É claramente incompatível com a Constituição o deferimento de poderes disciplinares aos dois órgãos de “supervisão”: CSJT e CJF. O legislador infraconstitucional não pode igualar termos que a Constituição distinguiu claramente.

Retorno ao princípio republicano

Como afirmamos no início deste estudo, o que realmente motivou todo o empenho de representantes da Justiça do Trabalho pela aprovação da Lei 14.824 não foi o aprimoramento das instituições!

A Emenda 45, ao promover a Reforma do Judiciário, seguiu o princípio republicano, abrindo as decisões importantes dos Tribunais para a sociedade, com participação da OAB e do Ministério Público. Não concedeu a esses órgãos apenas “assento mudo”. Concedeu a eles participação no poder decisório em decisões das mais relevantes, como a edição de normas primárias e aplicação de sanções disciplinares a Magistrados.

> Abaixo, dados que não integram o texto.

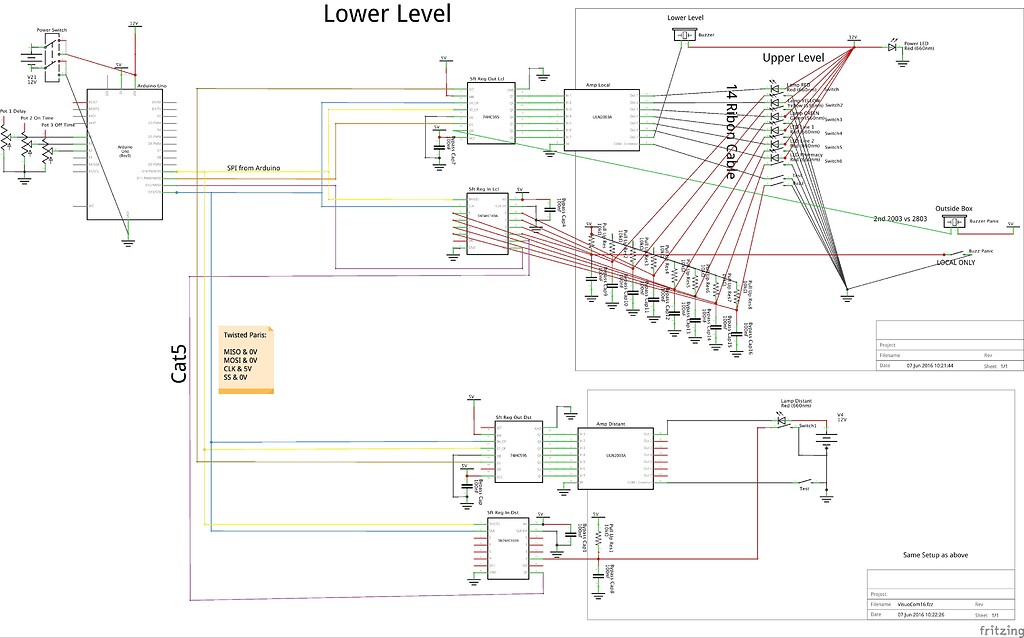
Task: Select the Buzzer Panic inside Outside Box
Action: point(953,221)
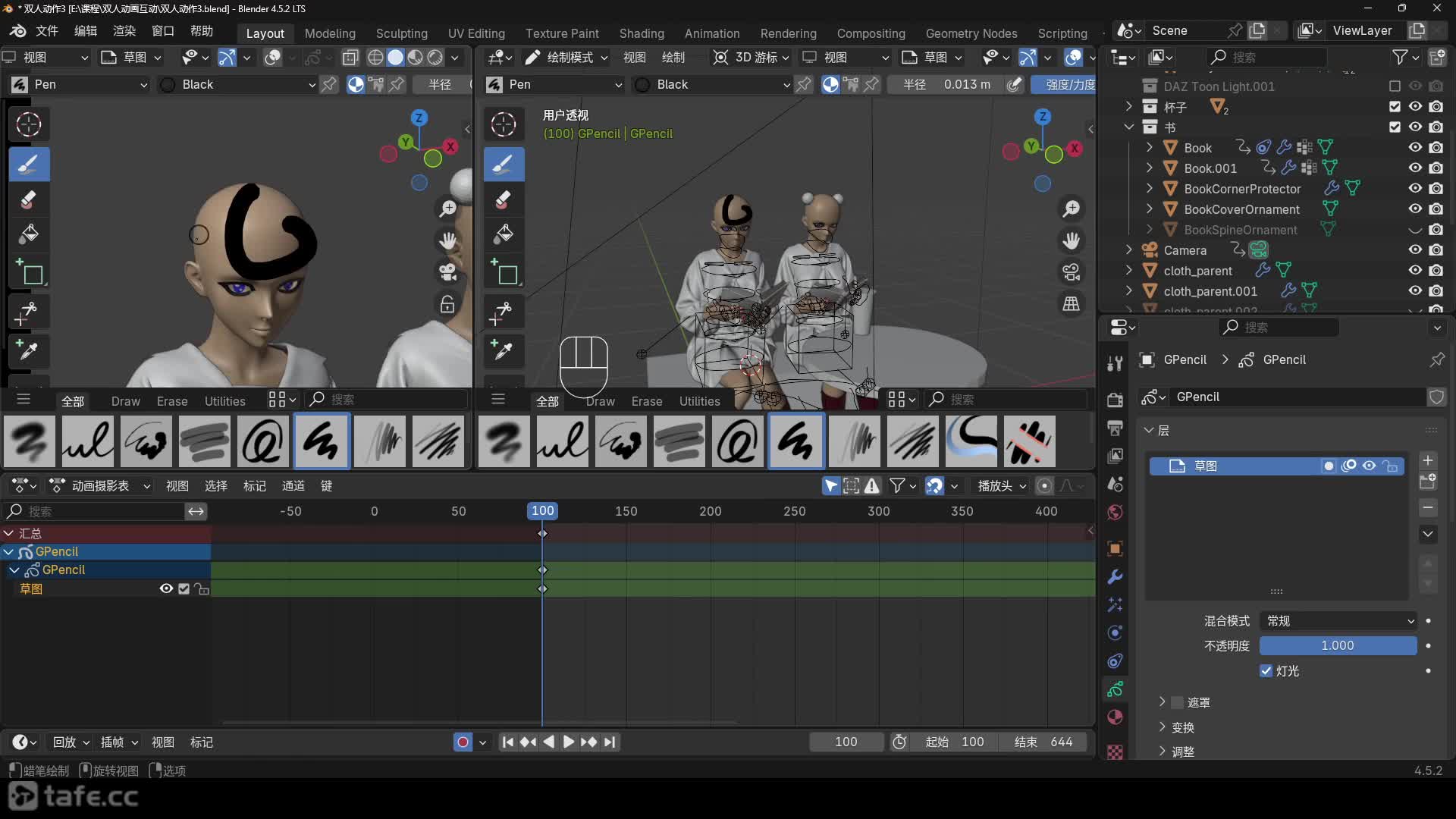Open the Modifiers wrench tab in properties
1456x819 pixels.
click(x=1115, y=577)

Já a Lei 14.824 (CSJT), na esteira da Lei 11.798 (CJF) vão no sentido oposto ao do princípio republicado. Ou desconsideram totalmente o Ministério Público, concedendo à OAB apenas o “assento mudo” (Lei 11.798, artigo 2º, § 1º); ou permitem apenas a atuação do Ministério Público, mas sem poder decisório, com flagrante desconsideração da OAB (Lei 14.824, artigo 5º).

A reação é necessária à defesa da ordem constitucional. OAB e Ministério Público não podem ser excluídos, nem terem seus poderes constitucionais esvaziados! Os poderes inconstitucionalmente outorgados ao Conselho Superior da Justiça do Trabalho e ao Conselho da Justiça Federal, por leis ordinárias, acabam diminuindo o peso daqueles dois órgãos em decisões cruciais do Poder Judiciário.

Não há espaço no sistema da Constituição para outorga infraconstitucional de poderes normativos primários e disciplinares a órgãos que não são de “controle”, mas apenas de “supervisão”. São peças que não se encaixam no quadro maior do texto constitucional.

E não se encaixam exatamente por serem inconstitucionais. Esperamos que este artigo contribua para o retorno ao princípio republicado que embasou originalmente a Reforma do Judiciário promovida pela emenda 45. São nossos votos.